Hacker News new | ask | show | jobs
by ozgune 3131 days ago
It's actually both of these reasons, with reason (1) being the primary one.

PostgreSQL allows interactive transaction blocks (meaning you don't have to submit all commands within a transaction block upfront). Citus extends Postgres and needs to provide the same semantics.

That said, we regularly evaluate different techniques on distributed deadlock detection and avoidance. We have an FAQ that discusses deadlock avoidance methods in the context of Postgres. In the link below, the last question on "How can a distributed database prevent distributed deadlocks?" provides more detail:

https://www.citusdata.com/blog/2017/08/31/databases-and-dist...

1 comments

Does (can?) Citus optimize the case where the whole batch is visible up front?
Not practically, except when it is a single-statement transaction.

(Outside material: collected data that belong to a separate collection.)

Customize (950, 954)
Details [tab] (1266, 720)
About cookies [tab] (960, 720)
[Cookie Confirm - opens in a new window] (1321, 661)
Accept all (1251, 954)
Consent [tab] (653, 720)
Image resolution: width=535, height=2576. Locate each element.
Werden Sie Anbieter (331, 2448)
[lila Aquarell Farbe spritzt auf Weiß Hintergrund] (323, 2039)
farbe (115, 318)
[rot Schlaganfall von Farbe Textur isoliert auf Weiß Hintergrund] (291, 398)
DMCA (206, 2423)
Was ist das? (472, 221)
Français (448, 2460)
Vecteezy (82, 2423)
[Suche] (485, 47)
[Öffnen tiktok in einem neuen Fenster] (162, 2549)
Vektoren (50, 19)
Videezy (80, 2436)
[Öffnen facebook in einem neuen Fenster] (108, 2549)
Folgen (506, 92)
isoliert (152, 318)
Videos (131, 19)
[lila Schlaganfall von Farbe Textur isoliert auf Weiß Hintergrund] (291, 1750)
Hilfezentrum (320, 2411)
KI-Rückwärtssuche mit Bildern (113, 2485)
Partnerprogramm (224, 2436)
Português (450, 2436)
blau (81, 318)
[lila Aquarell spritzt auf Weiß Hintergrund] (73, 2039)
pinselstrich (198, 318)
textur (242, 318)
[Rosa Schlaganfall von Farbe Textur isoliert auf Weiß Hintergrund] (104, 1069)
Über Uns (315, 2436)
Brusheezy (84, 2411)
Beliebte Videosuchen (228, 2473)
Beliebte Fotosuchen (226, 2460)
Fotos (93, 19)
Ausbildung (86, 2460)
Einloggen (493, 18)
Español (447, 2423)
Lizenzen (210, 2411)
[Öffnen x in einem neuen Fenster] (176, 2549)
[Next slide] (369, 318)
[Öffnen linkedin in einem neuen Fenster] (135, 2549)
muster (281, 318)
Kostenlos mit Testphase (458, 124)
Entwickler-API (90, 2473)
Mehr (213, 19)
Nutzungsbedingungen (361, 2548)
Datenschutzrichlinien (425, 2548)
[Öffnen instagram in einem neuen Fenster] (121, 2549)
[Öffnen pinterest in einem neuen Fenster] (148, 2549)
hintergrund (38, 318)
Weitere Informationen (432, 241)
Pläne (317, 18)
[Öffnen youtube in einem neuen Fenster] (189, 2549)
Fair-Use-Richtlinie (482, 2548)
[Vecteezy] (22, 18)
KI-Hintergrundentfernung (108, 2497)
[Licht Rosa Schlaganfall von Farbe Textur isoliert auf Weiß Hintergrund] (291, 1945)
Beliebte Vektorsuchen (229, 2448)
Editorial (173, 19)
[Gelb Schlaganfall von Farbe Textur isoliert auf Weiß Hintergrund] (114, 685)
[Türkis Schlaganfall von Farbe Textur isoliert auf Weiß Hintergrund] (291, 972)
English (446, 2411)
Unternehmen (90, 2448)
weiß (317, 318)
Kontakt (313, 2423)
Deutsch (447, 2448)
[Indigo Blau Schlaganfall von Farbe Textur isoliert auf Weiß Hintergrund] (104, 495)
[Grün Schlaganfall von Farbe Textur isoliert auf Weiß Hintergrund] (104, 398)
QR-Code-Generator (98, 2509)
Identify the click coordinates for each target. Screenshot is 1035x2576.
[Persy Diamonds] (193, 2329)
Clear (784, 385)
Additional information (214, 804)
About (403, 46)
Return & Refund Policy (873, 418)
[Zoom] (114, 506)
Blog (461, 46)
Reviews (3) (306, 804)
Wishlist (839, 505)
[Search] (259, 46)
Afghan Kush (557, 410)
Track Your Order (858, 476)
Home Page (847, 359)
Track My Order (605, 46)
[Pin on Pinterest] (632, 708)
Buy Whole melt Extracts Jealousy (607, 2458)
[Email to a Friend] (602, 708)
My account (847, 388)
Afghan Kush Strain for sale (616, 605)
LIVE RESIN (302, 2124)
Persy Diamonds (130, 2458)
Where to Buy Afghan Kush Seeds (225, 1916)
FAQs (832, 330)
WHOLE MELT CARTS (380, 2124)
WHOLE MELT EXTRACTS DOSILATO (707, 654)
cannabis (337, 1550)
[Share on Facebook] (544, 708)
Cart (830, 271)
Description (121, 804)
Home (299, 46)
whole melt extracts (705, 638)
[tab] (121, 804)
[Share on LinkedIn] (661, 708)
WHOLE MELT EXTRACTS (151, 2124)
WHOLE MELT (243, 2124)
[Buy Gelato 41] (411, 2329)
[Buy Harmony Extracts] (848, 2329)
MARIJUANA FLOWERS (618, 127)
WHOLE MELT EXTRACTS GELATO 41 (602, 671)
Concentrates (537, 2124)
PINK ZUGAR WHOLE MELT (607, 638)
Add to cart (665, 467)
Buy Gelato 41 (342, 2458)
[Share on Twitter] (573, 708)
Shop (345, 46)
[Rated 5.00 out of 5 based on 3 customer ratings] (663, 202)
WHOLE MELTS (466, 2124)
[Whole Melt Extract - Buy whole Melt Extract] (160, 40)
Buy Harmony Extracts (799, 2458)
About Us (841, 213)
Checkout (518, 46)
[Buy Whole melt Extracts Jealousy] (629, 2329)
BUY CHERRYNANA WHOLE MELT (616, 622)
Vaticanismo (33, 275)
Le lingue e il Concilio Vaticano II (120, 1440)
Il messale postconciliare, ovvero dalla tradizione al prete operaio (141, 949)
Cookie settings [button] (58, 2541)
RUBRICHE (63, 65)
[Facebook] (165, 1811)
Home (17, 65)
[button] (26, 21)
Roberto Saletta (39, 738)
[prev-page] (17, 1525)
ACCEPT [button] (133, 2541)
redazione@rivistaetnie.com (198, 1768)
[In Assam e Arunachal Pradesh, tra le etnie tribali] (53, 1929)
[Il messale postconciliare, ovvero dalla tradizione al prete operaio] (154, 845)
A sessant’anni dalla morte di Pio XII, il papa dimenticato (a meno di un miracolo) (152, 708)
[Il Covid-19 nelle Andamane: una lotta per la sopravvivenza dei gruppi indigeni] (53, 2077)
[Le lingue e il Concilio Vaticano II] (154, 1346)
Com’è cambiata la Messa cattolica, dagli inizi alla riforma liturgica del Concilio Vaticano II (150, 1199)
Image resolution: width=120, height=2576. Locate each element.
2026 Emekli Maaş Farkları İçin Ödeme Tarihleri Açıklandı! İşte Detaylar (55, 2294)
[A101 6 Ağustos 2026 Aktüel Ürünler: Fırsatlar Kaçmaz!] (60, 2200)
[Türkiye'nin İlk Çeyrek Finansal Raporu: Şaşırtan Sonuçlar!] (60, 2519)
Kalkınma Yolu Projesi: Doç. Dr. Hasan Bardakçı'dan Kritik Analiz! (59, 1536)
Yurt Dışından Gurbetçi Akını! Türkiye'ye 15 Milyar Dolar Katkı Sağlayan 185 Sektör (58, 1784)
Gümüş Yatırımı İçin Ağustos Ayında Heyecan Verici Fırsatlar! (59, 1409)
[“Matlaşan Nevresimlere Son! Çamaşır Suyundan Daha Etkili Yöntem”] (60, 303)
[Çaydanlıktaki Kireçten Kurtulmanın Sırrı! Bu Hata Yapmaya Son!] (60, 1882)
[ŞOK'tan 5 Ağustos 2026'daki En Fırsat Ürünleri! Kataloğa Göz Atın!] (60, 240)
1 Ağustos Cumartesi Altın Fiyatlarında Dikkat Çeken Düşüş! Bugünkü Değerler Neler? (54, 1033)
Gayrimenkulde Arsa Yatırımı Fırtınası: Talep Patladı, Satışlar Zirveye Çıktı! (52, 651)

Where deadlock prevention becomes useful/necessary is single UPDATE/DELETE statements that span across multiple nodes. When those are executed in parallel they could deadlock against each other due to non-deterministic execution order.

Citus currently uses predicate locks to avoid these deadlocks, but there's probably some room for improvement there. On the other hand, for Citus use cases UPDATE and DELETE across shards are mainly batch operations (e.g., delete old data), so there's not a strong need for it yet.